Slightly more playful is 'The Homing Bone', in which an anatomist commits what he thinks of as a venal sin, but finds that some spirits are very jealous of their mortal remains. This one comes close to E.F. Benson in its depiction of a solitary individual who finds himself the focus of unwanted paranormal attention. 

'Professor Danvers' Disappearance' returns to the world eastern mysticism with the tale of an academic who immerses himself in Indian religion, then vanishes after receiving a death threat couched in supernatural terms. An alternative explanation is suggested, however, in a manner that reminded me of some of Chesterton's more restrained efforts. 

The final story, 'The Rejuvenation of Ivan Smithovich', is a short squib about a refugee for a Soviet-controlled England where Russian has replaced English. The light tone and slightly absurd premise - a Cockney driven bonkers by monkey glands - is balanced by a reference to British attempts to suppress the Irish language. What goes around, the author seems to suggest, might well come around. 

The book also contains some essays which show the breadth of Cearnachs's learning and his considerable wit. Overall, this slight book has much to recommend it to the aficionado of weird fiction, and illuminates some of the more obscure byways of Irish literature. 

1 comment:

Anonymous said...

"a Soviet-controlled England where Russian has replaced English."

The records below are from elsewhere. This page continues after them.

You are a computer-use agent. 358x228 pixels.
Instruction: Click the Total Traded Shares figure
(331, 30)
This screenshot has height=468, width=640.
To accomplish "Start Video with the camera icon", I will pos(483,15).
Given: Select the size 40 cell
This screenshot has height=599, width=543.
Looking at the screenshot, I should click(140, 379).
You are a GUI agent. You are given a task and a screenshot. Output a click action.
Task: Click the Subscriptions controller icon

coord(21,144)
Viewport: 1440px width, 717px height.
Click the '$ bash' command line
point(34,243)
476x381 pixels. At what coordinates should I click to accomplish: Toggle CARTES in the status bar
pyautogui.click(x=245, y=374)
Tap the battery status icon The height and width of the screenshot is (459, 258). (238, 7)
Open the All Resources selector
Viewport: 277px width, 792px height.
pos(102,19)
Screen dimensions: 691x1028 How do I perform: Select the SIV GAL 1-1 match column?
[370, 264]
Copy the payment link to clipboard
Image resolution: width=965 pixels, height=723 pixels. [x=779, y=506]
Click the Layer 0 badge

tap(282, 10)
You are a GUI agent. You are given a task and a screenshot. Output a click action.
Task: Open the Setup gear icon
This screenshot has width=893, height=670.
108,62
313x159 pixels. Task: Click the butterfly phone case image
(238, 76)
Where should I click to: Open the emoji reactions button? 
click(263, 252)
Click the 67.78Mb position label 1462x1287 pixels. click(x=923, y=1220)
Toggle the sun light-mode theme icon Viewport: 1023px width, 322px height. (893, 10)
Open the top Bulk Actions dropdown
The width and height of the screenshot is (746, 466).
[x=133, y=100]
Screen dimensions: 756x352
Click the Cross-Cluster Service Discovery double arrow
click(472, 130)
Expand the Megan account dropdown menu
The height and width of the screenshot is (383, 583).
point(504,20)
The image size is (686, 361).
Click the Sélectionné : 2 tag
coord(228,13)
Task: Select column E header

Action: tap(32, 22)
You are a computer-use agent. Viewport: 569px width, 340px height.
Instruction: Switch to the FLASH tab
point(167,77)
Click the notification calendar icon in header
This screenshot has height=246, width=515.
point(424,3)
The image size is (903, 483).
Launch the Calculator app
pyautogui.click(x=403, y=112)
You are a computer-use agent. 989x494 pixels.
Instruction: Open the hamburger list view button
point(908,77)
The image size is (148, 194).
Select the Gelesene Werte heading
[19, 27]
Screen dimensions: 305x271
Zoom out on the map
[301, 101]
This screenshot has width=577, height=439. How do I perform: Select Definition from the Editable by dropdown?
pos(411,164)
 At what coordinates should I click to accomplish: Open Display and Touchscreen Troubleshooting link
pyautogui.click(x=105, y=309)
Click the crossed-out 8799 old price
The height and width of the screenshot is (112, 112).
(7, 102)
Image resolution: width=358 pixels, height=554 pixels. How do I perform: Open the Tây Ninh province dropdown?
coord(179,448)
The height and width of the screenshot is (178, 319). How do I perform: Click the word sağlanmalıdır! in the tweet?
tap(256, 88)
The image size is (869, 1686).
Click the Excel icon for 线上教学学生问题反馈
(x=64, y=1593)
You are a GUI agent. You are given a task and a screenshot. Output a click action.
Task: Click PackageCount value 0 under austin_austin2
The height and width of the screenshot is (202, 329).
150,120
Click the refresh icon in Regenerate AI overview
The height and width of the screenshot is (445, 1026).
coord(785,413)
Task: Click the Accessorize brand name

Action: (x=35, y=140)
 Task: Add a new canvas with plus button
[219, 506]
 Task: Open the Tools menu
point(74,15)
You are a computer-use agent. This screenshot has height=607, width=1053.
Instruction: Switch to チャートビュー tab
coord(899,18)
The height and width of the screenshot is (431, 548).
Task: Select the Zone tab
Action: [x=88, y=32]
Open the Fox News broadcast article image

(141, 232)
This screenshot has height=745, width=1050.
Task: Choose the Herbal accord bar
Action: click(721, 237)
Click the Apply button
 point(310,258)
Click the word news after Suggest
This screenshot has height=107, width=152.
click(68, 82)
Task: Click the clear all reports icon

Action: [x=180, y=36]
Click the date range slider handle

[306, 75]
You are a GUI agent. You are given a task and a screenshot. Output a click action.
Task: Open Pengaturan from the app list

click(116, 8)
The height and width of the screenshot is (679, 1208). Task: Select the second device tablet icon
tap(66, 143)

This was probably inspired by Patrick Pearse's fantasy of a future where "English ... was now only spoken by a few peasants in Somersetshire [through] the conquest of England by the Russian republic and the splitting up of the British Empire into independent kingdoms and republics [which] soon destroyed the commercial value of English. It had never been a valuable language in intellectual terms."